As with a TKA, hoods and laminar air flow are used in the operating room. I use a midvastus approach through a midline incision under tourniquet control. Typical tourniquet time is 25 to 35 minutes and hospital stay ranges from 1 to 2 days. A protracted course of physical therapy is required to strengthen the quadriceps and normalize gait because most of these patients have used a quad-avoidance gait for years.

Although robotic surgery, customized patient-specific implants, and computer-assisted surgery have been used to a limited degree, no data thus far support the use or any increased cost associated with these technologies.

Return to activities
These patients are able to resume normal activities, including a return to the gym, to low-impact sports (including playing tennis), and to kneeling. After surgery, many patients can use an exercise bike or elliptical machine. None of my patients have returned to running, and I strongly discourage this type of activity. Similar to recovery after TKA, some patients continue to have anterior knee pain despite good component alignment, no effusion, and good return of strength.

Mode of failure
Although the literature is limited, the primary mode of failure is progression of arthritis within the femorotibial joint. If patellofemoral replacement is limited to patients with posttraumatic arthritis (due to either postpatellar fracture or dislocation), the longevity of the operation will be optimized. In some studies, patients with malalignment and trochlear dysplasia exhibit improved survival rates of patellofemoral replacement.

Our current studies are aimed at aiding surgeons and patients in their decision making. We also have started a critical look at outcomes of patients whose patellofemoral replacements have failed and of those patients who continue to have pain with activities after surgery. If these patients later have a TKA, what are their results?

Reasons for resurgence
Second-generation implants have led to a more reproducible surgical procedure and outcomes data on these implants show promise. A recent meta-analysis showed that second-generation patellofemoral arthroplasty has the same complication and revision rate as TKA. The increased interest in unicompartmental arthroplasty by both patients and surgeons is another reason for the resurgence of patellofemoral arthroplasty. Finally, although most of these procedures are performed with traditional jigs, the popularization of robotic surgery has increased interest in this procedure.

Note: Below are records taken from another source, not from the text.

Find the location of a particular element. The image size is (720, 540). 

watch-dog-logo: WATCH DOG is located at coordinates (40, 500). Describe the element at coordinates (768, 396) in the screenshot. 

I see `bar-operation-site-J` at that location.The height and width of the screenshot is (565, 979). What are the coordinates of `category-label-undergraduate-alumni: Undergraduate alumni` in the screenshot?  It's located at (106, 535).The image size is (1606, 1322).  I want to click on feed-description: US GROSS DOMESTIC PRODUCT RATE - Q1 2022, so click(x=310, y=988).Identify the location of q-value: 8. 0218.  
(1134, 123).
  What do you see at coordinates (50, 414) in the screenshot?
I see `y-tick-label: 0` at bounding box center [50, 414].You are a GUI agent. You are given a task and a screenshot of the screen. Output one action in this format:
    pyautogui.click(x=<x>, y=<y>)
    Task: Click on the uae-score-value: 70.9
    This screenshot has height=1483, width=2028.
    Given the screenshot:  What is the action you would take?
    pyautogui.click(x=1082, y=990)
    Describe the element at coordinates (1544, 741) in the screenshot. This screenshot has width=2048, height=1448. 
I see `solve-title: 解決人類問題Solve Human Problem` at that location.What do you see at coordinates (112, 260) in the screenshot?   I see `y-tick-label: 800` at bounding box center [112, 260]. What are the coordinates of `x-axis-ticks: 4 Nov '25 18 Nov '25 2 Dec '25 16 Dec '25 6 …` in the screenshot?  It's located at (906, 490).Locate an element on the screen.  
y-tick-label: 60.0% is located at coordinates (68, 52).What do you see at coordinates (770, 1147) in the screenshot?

Sabrina Strickland, MD, is a member of the AAOS Communications Cabinet, who specializes in surgery of the knee and shoulder at the Women’s Sports Medicine Center at Hospital for Special Surgery in New York City. Dr. Strickland’s disclosure information, including any potential conflicts of interest, can be accessed at www.aaos.org/disclosure. She can be reached at stricklands@hss.edu

Bottom Line

  • The advent of second-generation patellofemoral replacements, the increased interest in unicompartmental arthroplasty, and the popularization of robotic surgery have increased interest in patellofemoral arthroplasty as a surgical intervention for isolated patellofemoral arthritis.
  • Compared to total knee arthroplasty patients, patients undergoing patellofemoral arthroplasty are younger, largely female, and quite active.
  • Contraindications are similar to those stated for unicompartmental knee arthroplasty and include inflammatory arthritis.
  • The primary mode of failure is progression of arthritis within the femorotibial joint.